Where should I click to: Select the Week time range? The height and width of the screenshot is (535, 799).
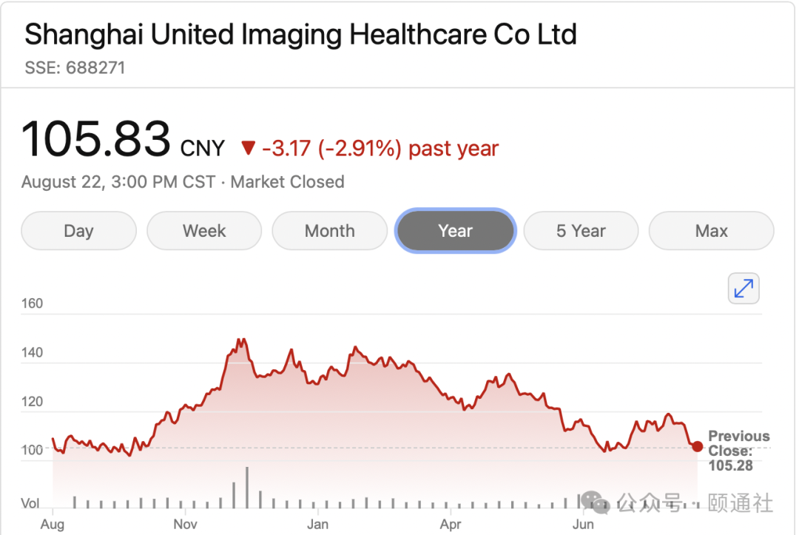[204, 231]
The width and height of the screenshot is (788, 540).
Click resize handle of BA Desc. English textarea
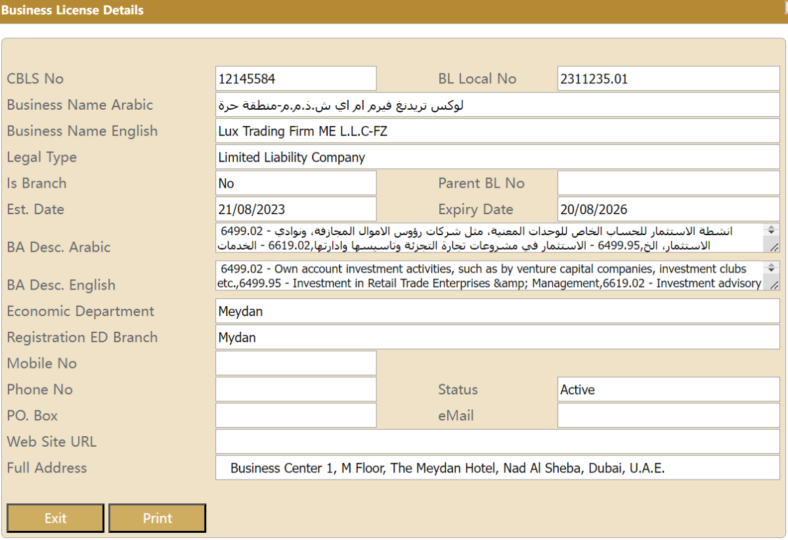click(774, 285)
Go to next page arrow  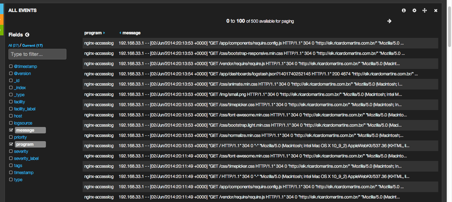(389, 21)
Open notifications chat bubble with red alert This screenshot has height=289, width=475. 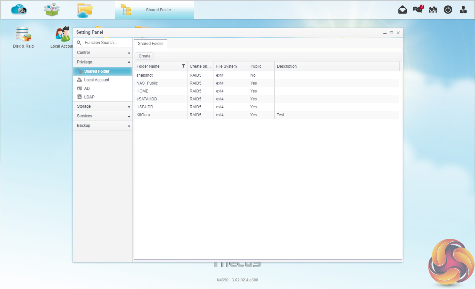click(x=418, y=9)
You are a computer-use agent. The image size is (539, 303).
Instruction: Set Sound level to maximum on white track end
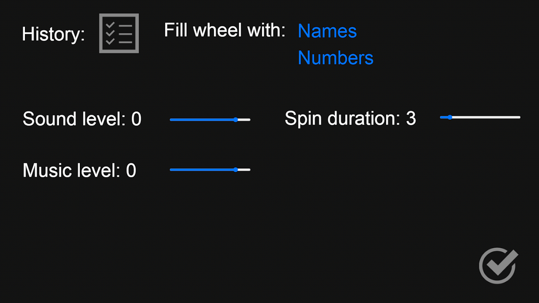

__Your goal__:
Copy, without the pictures, exactly the lines from the line with "You are a computer-use" through the end of the material above, both ends included.

__Response area__:
You are a computer-use agent. The image size is (539, 303).
Instruction: Set Sound level to maximum on white track end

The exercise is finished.